I'm not going to post the video, because I just don't want to go any deeper down the shop video rabbit hole. I hate shooting shop videos.

Anyway, I think that worked out really well. I mounted the bushing in the table collet, and the pin in the mill collet, then I eyeballed the alignment until the pin dropped in.

Then I cranked the X axis to put a little pressure on it. I left the quill loose, so when the pressure came off, the return spring pulled the pin out. It was really obvious when it hit the exact moment of optimal alignment. Repeat for Y axis, set the 0 on the DRO.

Then I moved away from 0 and carefully back to 0, and ran a tenths indicator around the outside diameter of the locator bushing. I measured something like 0.0004" TIR, at which point I decided to call it a day. I've got run-out in like ten different places, including my centering bushing itself, so adding it all up to 0.0004" seems totally acceptable to me.
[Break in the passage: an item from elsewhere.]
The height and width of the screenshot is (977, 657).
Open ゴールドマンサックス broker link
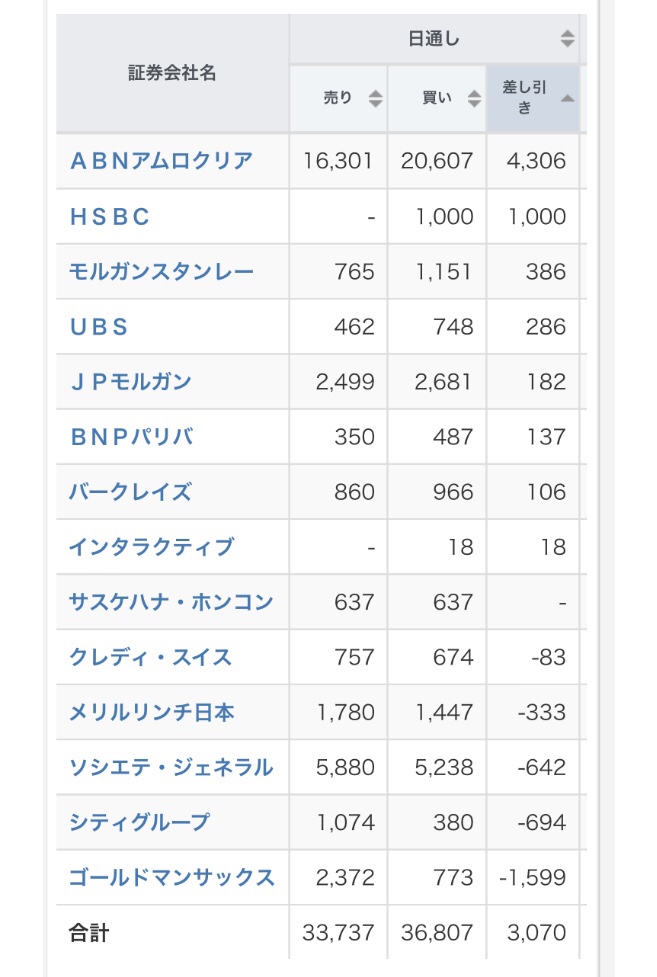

I'm going to go fire up the lathe and make another one of these #@!%@#% things. I guess if I start breaking bits again, it's time to put some more shims on my column, instead of just throwing them on the table.

Since that centering pin stood on end on the mill table, I know my lathe is doing a pretty good job of facing off a square edge, and my table is pretty level. After I do the first turning, I will indicate the top of the part. On my earlier iterations of this, the top of the part wasn't even very close to level, so I expect to see a lot of improvement there.
 
Up until this point, I've known I could do better, and I wasn't taking any of this too seriously. Now I'm irritated.

For starters, here are the crappy phone videos showing my setup in action. I gently crank the axis screw, and and the instant the tension comes off, the quill pulls the pin out. Whoosh. Do the same for the other axis, and that should be close! There is a tiny amount of slop in everything, and when all that slop aligns in the most optimal way, the pin moves. That's not me forcing a pin that is misaligned with hand pressure.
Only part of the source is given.